Document section ▸
Marathi Granth Sangrahalaya (MGS) is a public library located in Thane, Maharashtra, India. It was founded on 1 June 1893. It is one of the oldest Marathi libraries in India.
== History ==
Marathi Granth Sangrahalaya was established on 1 June 1893, by Vinayak Laxman Bhave, a 22-year-old man, along with his friends Vishnu Bhaskar and Baba Patwardhan. It was the first public Marathi library in Thane district. On the day of its establishment, the library received 40 subscribers, and by the end of the year, the number of subscribers had gone up to 172. The library started with 76 books and had 598 books by the end of the year.

Work instructions ▸
1. Extract the part of the passage on Marathi Granth Sangrahalaya that runs from "Marathi Granth Sangrahalaya (MGS)" up to and including "libraries in India.", keeping every word as it stands.
2. Render this sentence from the passage on Marathi Granth Sangrahalaya in Spanish: "It was the first public Marathi library in Thane district."
3. Proceed with the passage on Marathi Granth Sangrahalaya, writing on from its final sentence.

Data supplied ▸
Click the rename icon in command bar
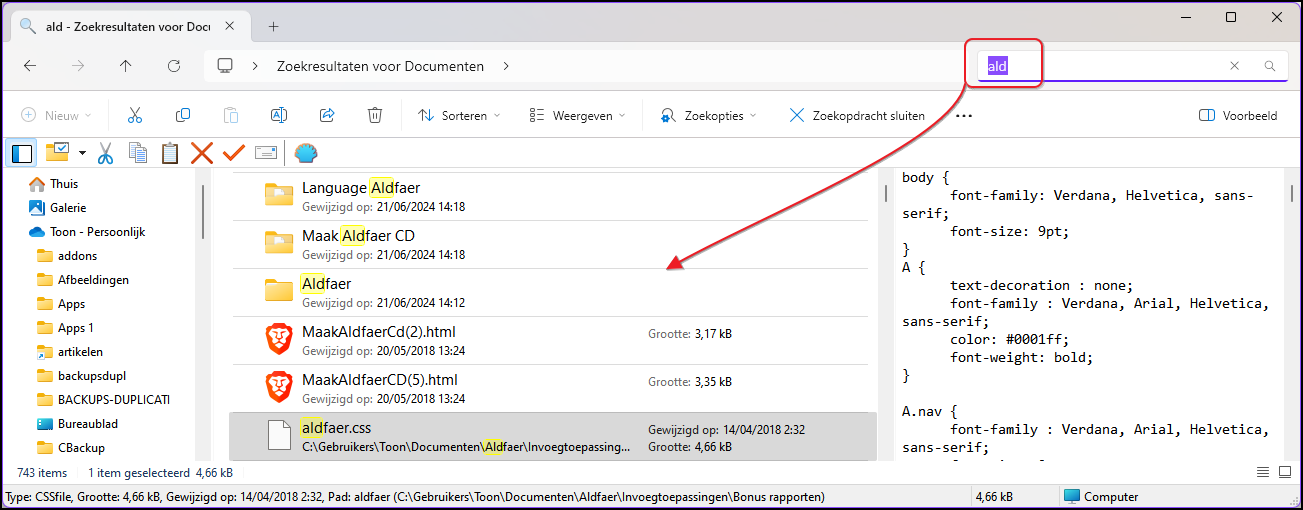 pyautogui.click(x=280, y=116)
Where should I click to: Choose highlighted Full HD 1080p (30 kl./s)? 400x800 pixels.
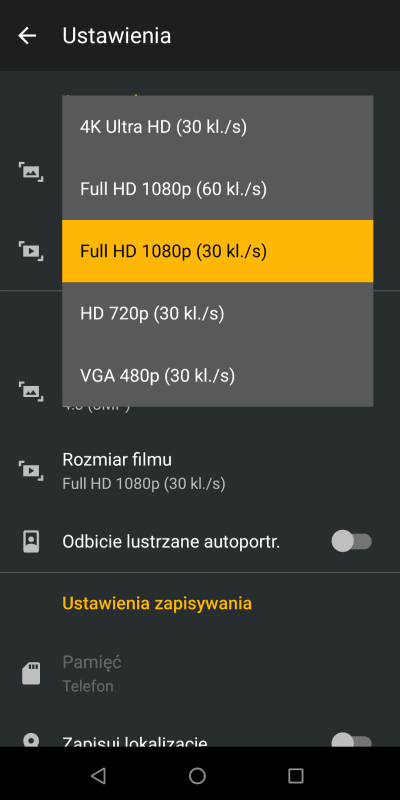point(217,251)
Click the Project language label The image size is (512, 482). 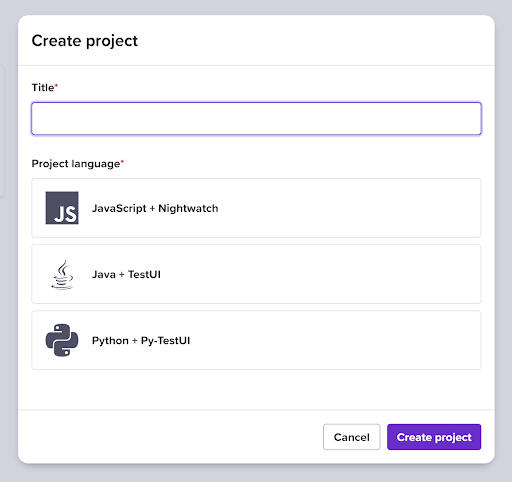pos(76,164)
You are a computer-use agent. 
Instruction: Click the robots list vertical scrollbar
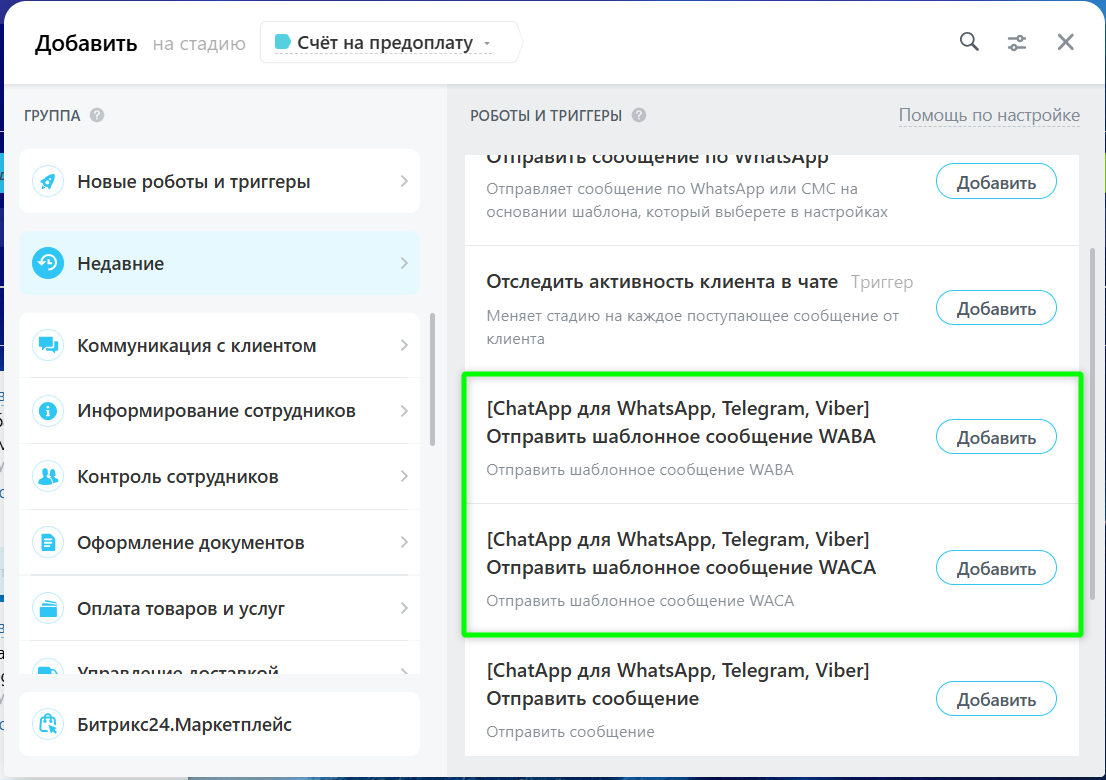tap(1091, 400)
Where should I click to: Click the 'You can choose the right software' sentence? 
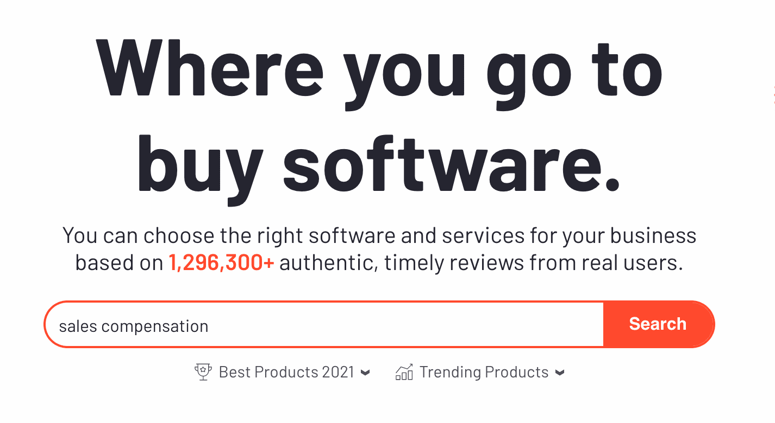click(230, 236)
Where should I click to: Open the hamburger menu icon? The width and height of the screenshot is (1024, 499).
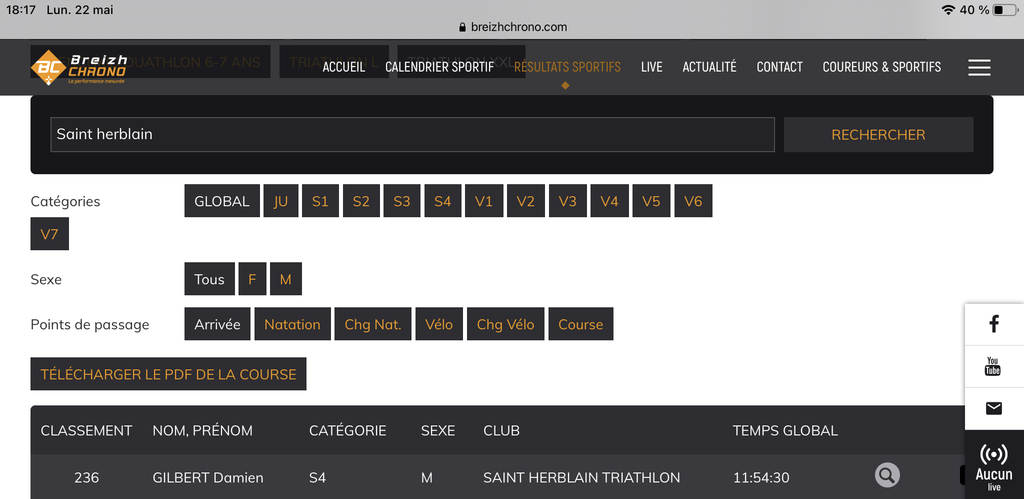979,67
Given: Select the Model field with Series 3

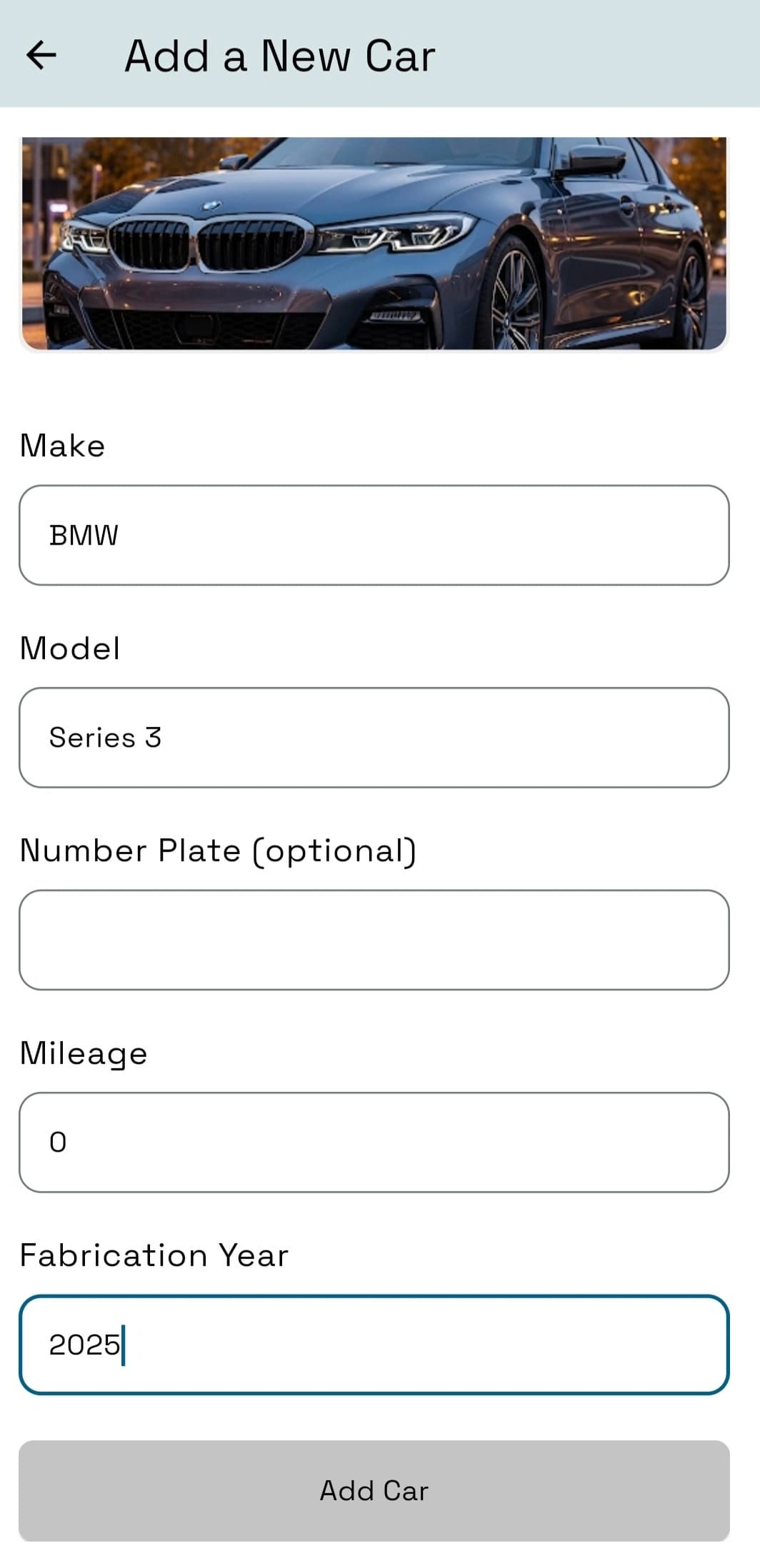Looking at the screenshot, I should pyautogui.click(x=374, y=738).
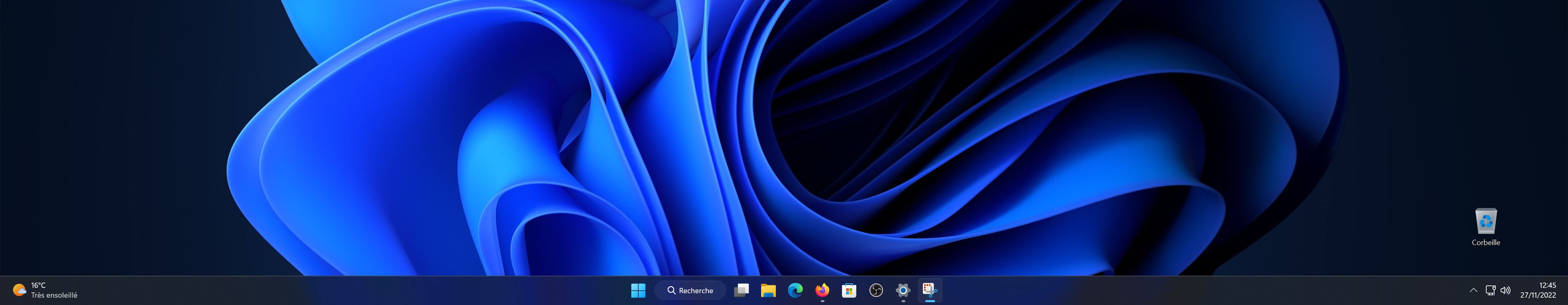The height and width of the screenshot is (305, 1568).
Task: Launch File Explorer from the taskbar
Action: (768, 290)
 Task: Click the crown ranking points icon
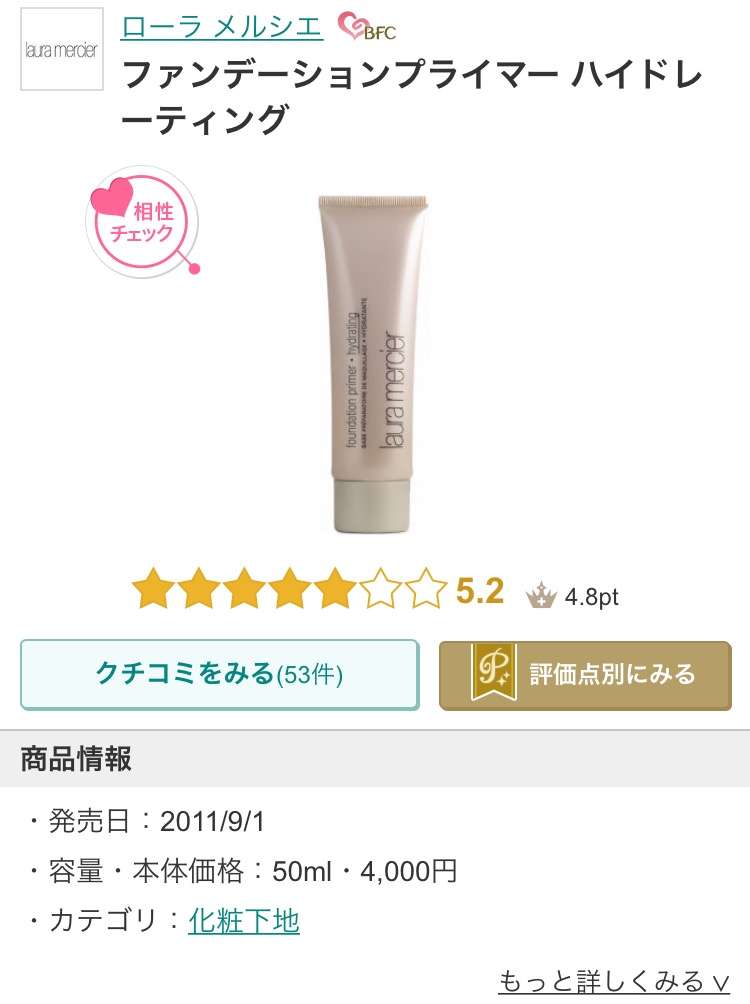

Numbered answers ▸
1.
Marathi Granth Sangrahalaya (MGS) is a public library located in Thane, Maharashtra, India. It was founded on 1 June 1893. It is one of the oldest Marathi libraries in India.

2. Fue la primera biblioteca pública en maratí del distrito de Thane.

3.
The library had run a magazine called Maharashtra Kavi from 1904 to 1908 under the editorship of Vinayak Laxman Bhave. The magazine published works of many poets from the 13th century to the 18th century. In 1944, the golden jubilee of the organization was celebrated under the chairmanship of Narasimha Chintaman Kelkar, alias Tatyasaheb Kelkar. On 8 February 1953, the 13th Literary Week of Marathi Granth Sangrahalaya was inaugurated by freedom activist Vinayak Damodar Savarkar. The 42nd Akhil Bharatiya Marathi Sahitya Sammelan was held in Thane in 1960 as an initiative of Marathi Granth Sangrahalaya. In 2014, the mobile book library was started by Marathi Granth Sangrahalaya. In June 2017, on its 120th anniversary, it installed a digital kiosk, which offers books in digital and audio formats.

== Building ==
The first building of Marathi Granth Sangrahalaya was constructed in 1930 in Kharkar Ali, Thane. The new library building was inaugurated on 21 April 1964, by the then Defense Minister of India, Yashwantrao Chavan and Datto Vaman Potdar. At the same time, the organization got the status of a district library.

== Collection ==
Marathi Granth Sangrahalaya has more than 1,700 books. It has a collection of old magazines, including Kerala Kokil, Kayastha Mitra, Paisa Fund, Dharmajagruti, Kirloskar, and Anand. A project of digitization has also been started to make the bibliography accessible to more readers digitally.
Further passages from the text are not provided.